(Stored items)
········
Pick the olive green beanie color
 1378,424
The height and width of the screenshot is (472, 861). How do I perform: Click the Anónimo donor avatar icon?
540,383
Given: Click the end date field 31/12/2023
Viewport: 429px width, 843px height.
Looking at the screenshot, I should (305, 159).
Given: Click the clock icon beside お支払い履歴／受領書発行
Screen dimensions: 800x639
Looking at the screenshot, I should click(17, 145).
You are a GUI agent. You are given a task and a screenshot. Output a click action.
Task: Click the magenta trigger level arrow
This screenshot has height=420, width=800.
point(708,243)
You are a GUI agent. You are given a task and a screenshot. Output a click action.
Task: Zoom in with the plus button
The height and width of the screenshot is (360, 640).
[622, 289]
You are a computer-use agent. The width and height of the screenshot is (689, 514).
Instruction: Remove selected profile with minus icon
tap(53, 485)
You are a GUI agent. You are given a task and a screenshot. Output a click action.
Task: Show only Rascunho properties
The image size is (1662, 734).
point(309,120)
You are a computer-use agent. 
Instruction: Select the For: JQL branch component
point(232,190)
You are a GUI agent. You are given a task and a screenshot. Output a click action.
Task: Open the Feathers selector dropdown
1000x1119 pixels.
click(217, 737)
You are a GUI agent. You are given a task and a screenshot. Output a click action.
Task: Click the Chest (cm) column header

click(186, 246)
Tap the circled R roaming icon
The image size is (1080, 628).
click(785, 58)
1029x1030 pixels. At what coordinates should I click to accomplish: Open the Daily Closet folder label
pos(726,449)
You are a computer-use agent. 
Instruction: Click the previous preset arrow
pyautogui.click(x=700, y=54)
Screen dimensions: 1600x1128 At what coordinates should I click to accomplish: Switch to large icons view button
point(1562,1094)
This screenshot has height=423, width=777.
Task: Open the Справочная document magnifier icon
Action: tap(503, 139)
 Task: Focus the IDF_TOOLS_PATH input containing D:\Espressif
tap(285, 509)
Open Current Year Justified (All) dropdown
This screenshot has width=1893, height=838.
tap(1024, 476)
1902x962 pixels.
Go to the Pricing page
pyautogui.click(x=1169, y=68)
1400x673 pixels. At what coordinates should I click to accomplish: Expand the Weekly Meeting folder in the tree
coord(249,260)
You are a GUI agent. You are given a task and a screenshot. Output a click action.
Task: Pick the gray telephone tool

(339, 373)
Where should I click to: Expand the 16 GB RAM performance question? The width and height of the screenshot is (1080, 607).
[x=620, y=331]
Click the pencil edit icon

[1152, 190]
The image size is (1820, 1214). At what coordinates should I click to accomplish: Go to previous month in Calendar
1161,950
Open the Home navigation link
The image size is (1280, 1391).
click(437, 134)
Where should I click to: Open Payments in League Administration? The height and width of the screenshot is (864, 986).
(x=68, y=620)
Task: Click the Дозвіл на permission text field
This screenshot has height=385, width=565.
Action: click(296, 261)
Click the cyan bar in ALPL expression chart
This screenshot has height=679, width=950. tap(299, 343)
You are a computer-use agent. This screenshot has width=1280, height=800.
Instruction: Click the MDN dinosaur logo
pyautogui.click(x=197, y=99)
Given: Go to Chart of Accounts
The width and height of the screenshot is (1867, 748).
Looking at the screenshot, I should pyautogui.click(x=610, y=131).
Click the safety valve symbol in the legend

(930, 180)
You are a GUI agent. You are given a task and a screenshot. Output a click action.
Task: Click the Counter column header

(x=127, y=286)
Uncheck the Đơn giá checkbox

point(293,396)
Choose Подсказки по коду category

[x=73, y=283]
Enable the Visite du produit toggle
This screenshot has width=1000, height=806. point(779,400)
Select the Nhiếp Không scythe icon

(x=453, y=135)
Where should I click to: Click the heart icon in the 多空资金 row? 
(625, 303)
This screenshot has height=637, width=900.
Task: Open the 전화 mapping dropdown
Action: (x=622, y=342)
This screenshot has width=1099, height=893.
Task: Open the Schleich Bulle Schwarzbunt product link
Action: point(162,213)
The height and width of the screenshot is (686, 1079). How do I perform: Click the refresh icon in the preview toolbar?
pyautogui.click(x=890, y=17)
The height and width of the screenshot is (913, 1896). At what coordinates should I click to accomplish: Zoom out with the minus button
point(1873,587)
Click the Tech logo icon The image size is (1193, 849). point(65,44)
········
Search the records for the string "field" and, wherever a line contains it, please copy that line.

Answer to the problem ▸
Given: Click the end date field 31/12/2023
Task: Click the Дозвіл на permission text field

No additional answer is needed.